NIDCR Launches On Targeting Facial Defects Research
Although about half of all birth defects involve the face and skull, scientists remain unclear about why most occur. In an attempt to integrate available clinical information on facial birth defects, the National Institute of Dental and Craniofacial Research (NIDCR) issued the first 11 research and technology grants of its new FaceBase Consortium last month. The five-year initiative will systematically compile the biological instructions to construct the middle region of the human face and precisely define the genetics underlying its common developmental disorders, such as cleft lip and palate. The mid-face includes the nose, upper lip, and the palate, or roof of the mouth.
As a key part of the initiative, a one-stop, encyclopedic database of head and skull, or craniofacial, development will be created and maintained to allow scientists to mine the riches of the information enabling them to more rapidly and effectively generate hypotheses and accelerate the pace of their research. The database, called FaceBase, will be free and publicly accessible to the scientific community. Its organizers anticipate that FaceBase will have a prototype ready within the next year and a fully functioning database soon after.

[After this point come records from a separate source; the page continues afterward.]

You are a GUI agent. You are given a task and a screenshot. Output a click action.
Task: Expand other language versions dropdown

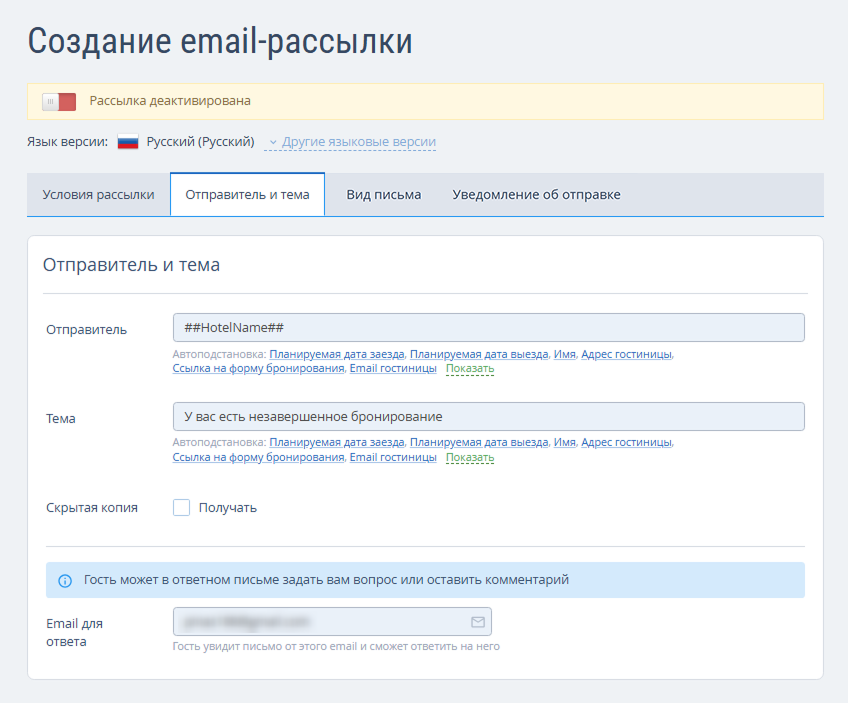pos(350,142)
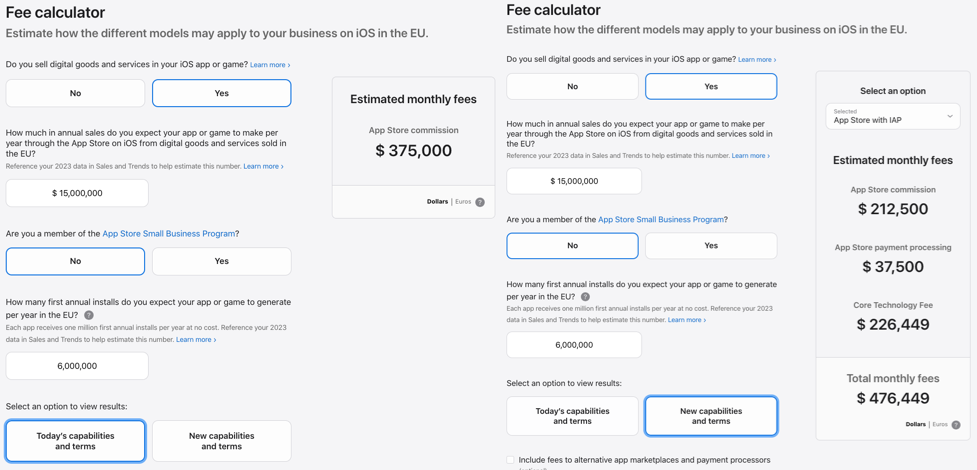Select 'New capabilities and terms' in left calculator
977x470 pixels.
coord(221,441)
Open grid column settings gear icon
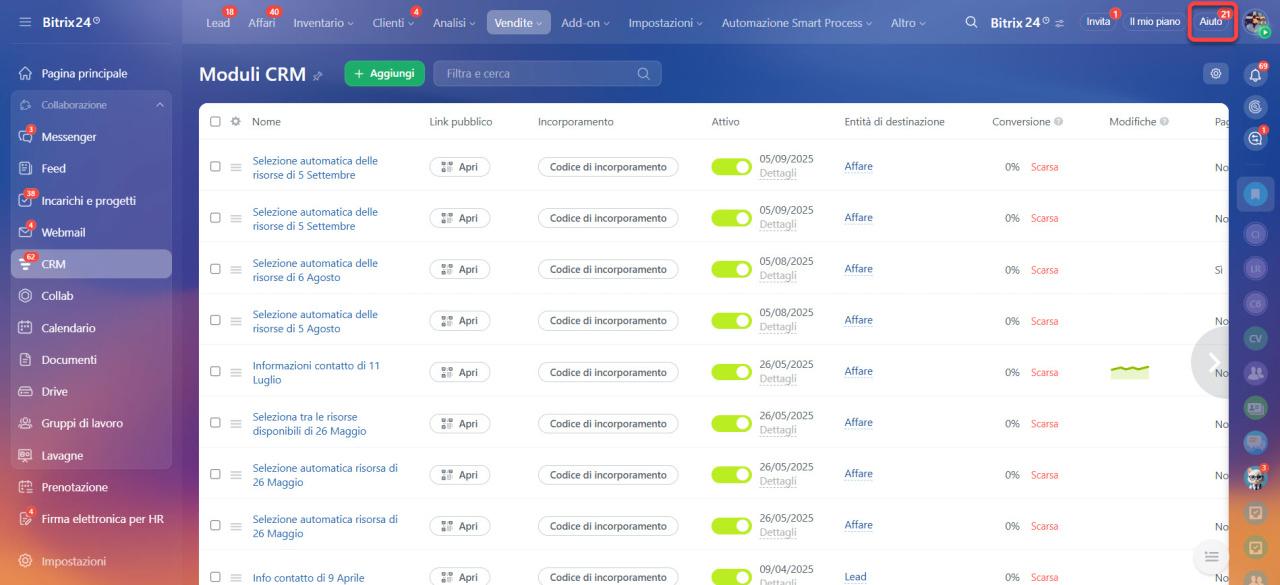 pyautogui.click(x=235, y=122)
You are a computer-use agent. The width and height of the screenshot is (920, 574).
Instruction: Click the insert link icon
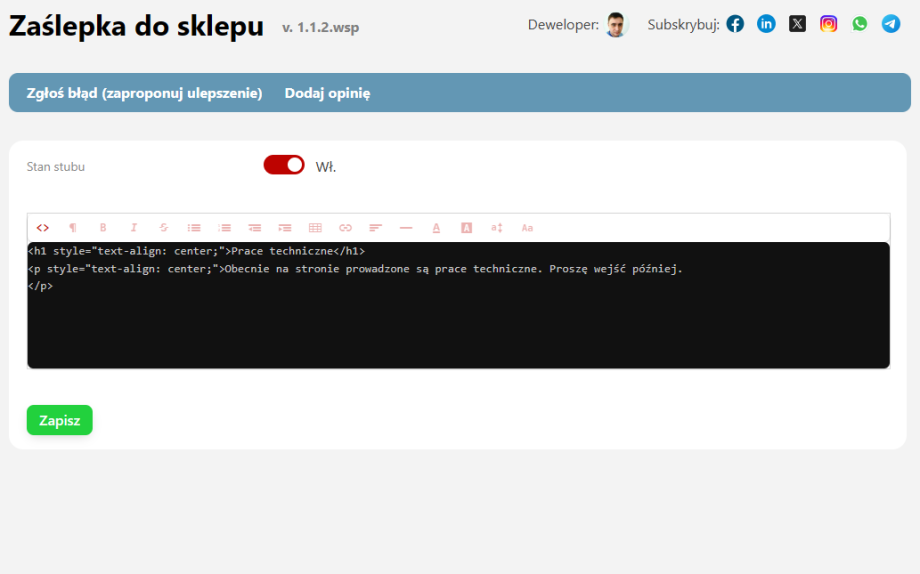(x=345, y=228)
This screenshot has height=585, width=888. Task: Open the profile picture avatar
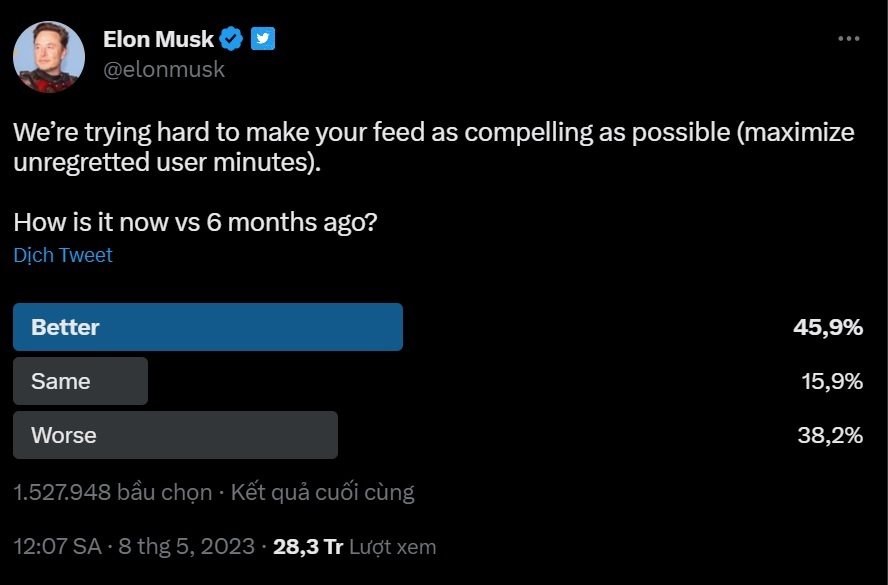(x=49, y=57)
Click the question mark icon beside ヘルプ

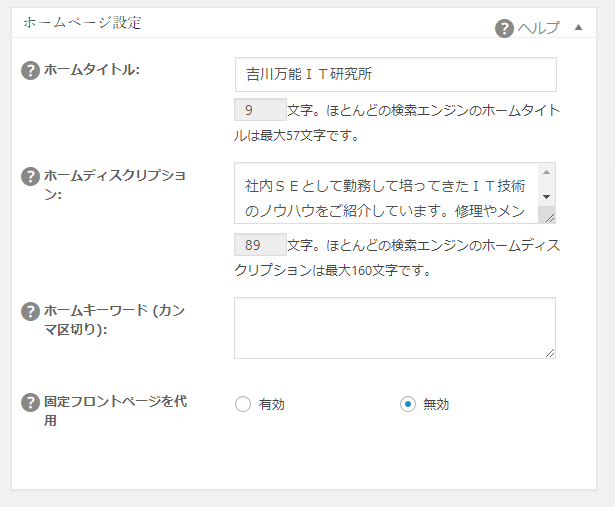[x=505, y=28]
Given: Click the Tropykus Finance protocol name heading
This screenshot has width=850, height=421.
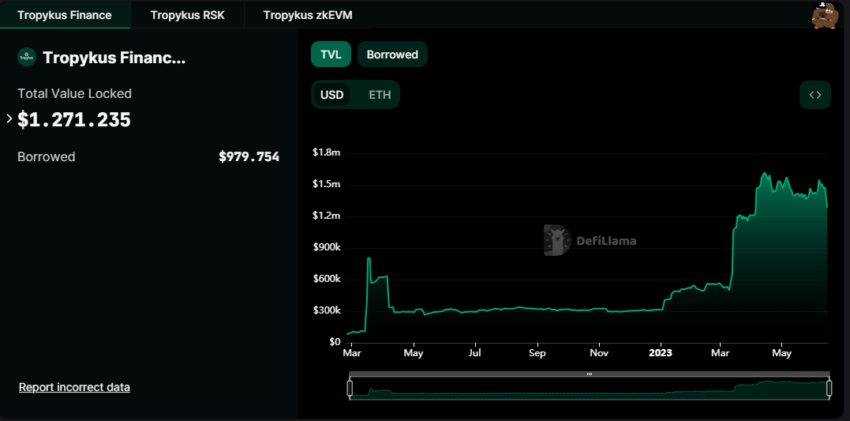Looking at the screenshot, I should point(114,58).
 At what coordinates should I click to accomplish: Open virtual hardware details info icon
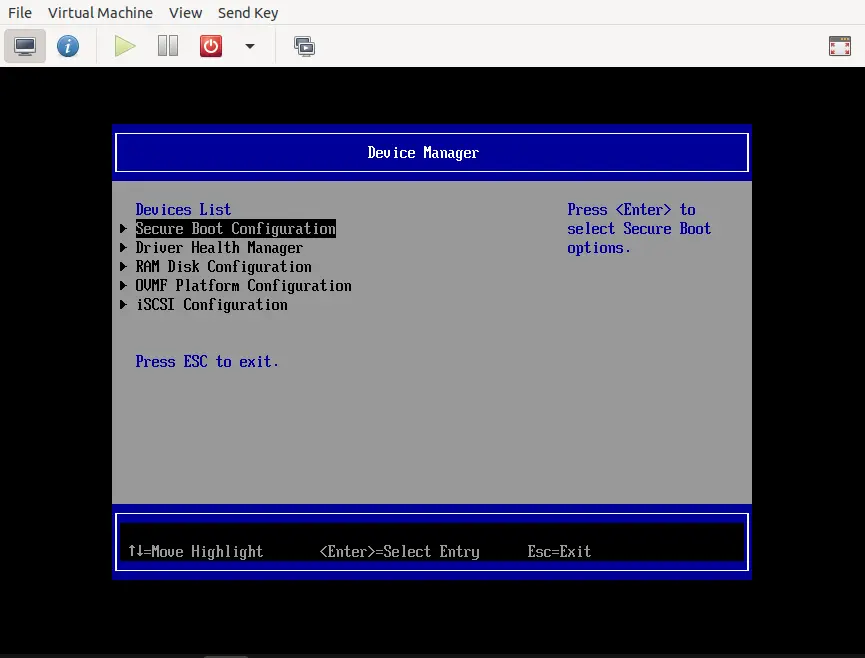pyautogui.click(x=68, y=46)
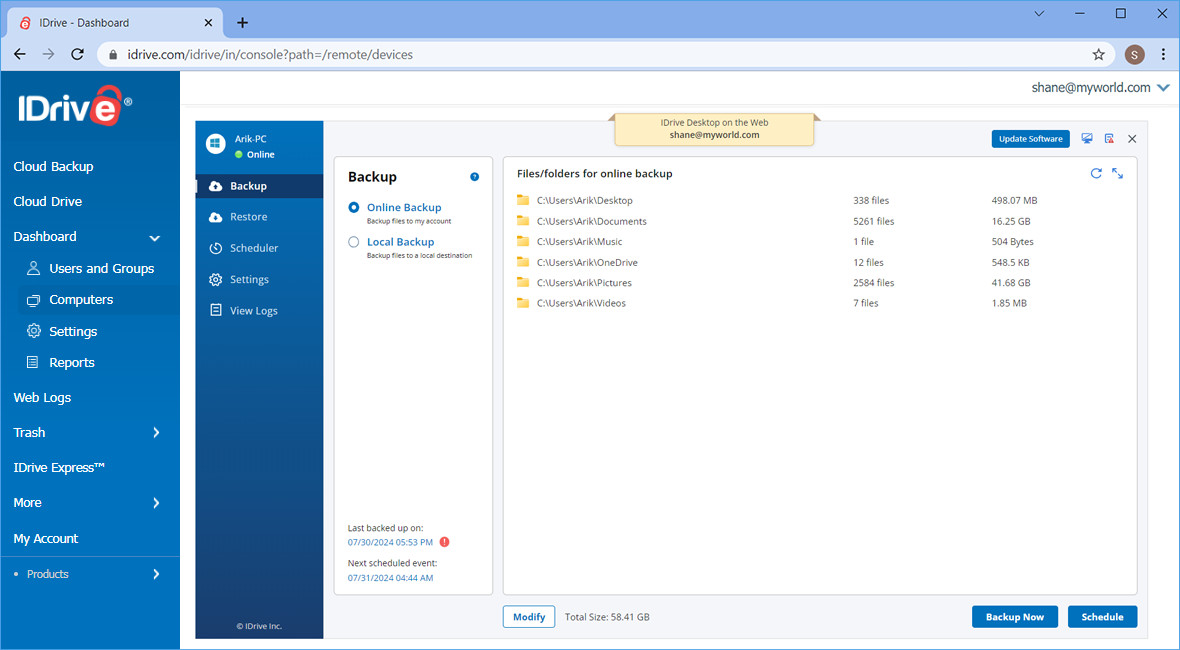The height and width of the screenshot is (650, 1180).
Task: Bookmark this page with the star icon
Action: click(1098, 54)
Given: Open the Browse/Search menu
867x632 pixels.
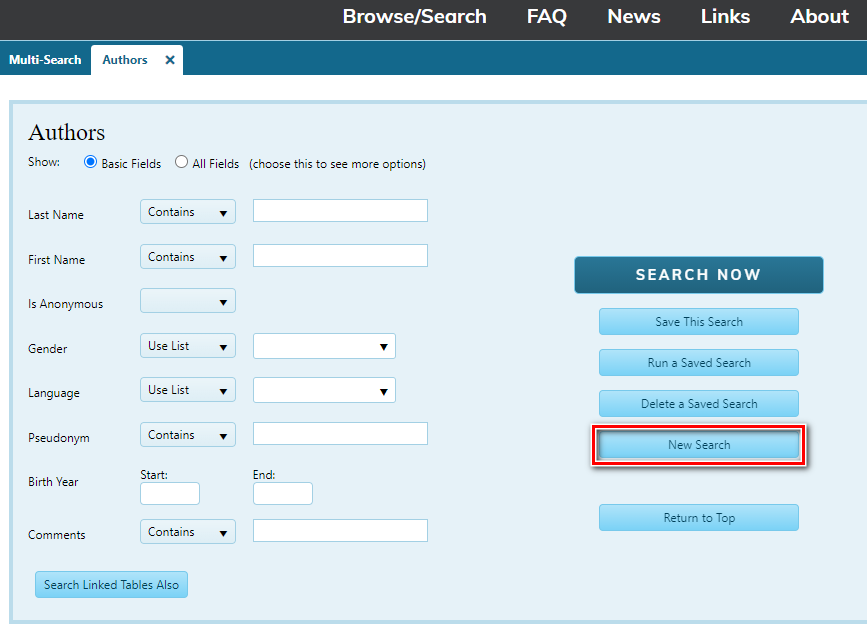Looking at the screenshot, I should (414, 17).

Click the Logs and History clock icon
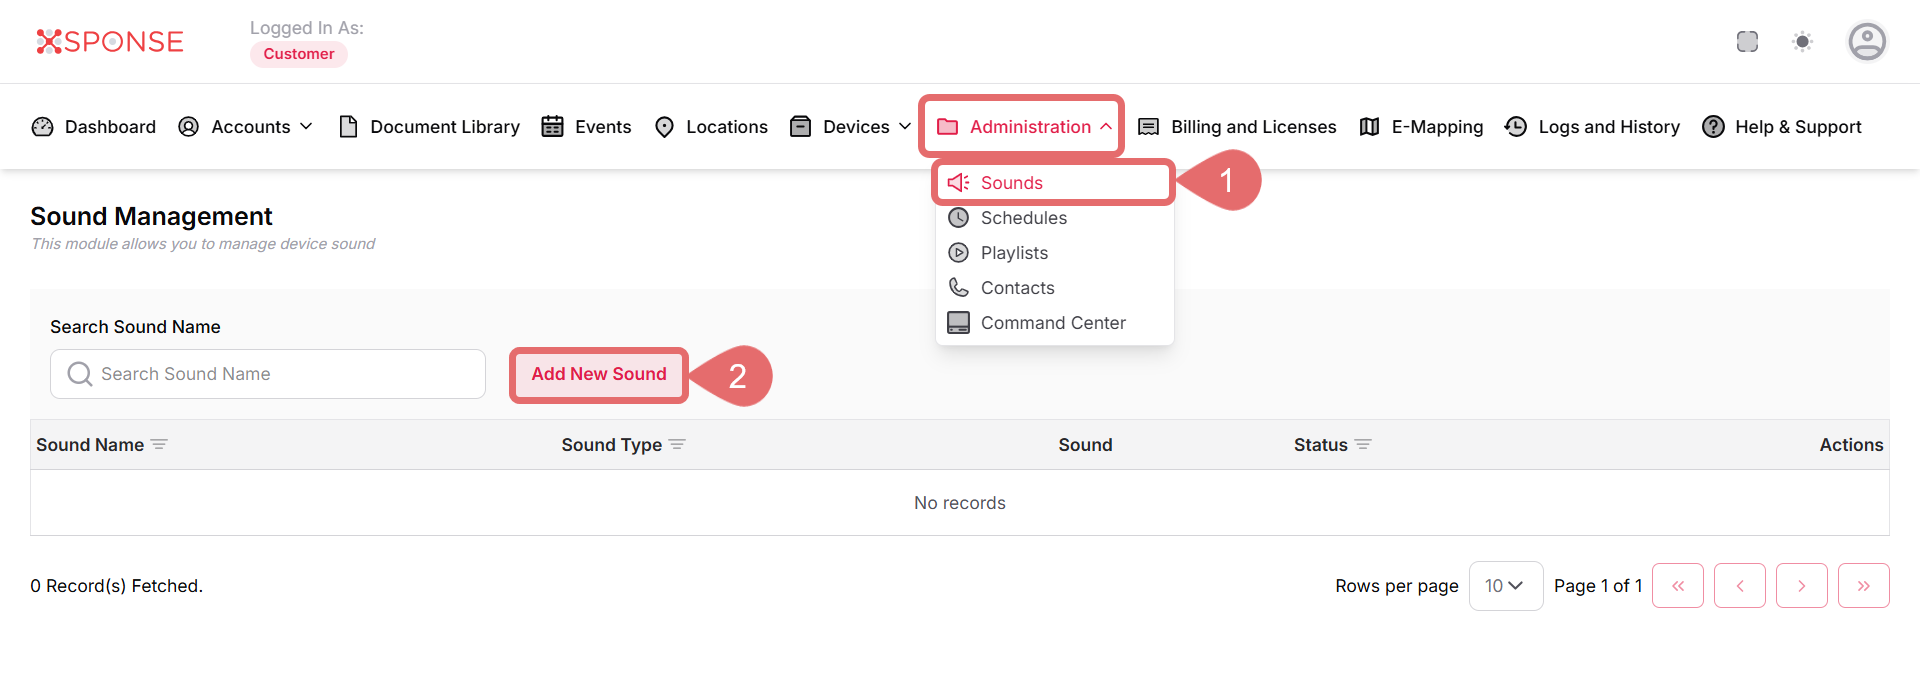[x=1516, y=127]
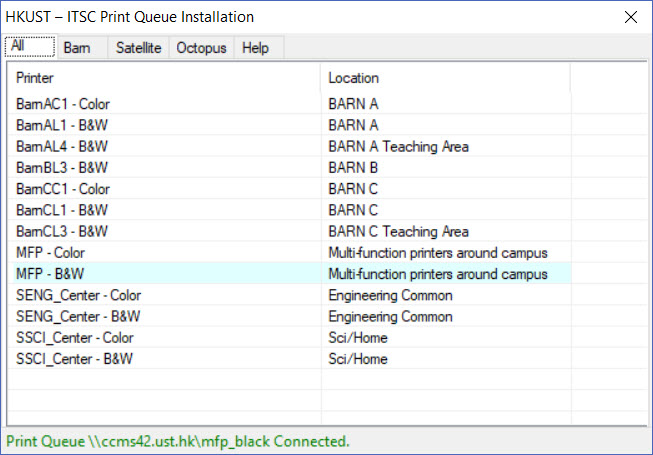
Task: Click the Location column header
Action: [x=445, y=78]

The NIDCR began organizing FaceBase 2 years ago. The initiative builds on two broad organizing principles. The first is to encourage the formation of multidisciplinary research teams and then a higher level of integration into a consortium with the idea being that not every research problem will be or even can be solved with a single approach. Most will require a range of tools and expertise, allowing a more powerful research synergy to peel away the many layers of biological complexity and reach the essence of the question. The 11 grants announced today will support the FaceBase Consortium, a collection of collaborative research teams at various sites around the country.
The second is for each team to target its efforts at one specific aspect, or theme, of craniofacial development. This will allow the initiative to cast a more comprehensive research net that avoids duplication of effort. The research teams will coordinate their efforts through a designated FaceBase hub that manages data integration, data sharing and organizational needs.
Another essential aspect of the initiative is the FaceBase database, which will build on the lessons learned of other biology-focused databases but mold its content to the specific interests and needs of craniofacial researchers. That includes learning how best to house data on biochemical, molecular, genetic and imaging studies. It also includes learning how best to display thousands of visual images of tissue morphology, or shape, after a specific gene has been disrupted in zebrafish, mice, and other organisms, a standard approach to determine a gene’s function. These images then will be linked to molecular data from other studies and these datasets will be made available to the scientific community.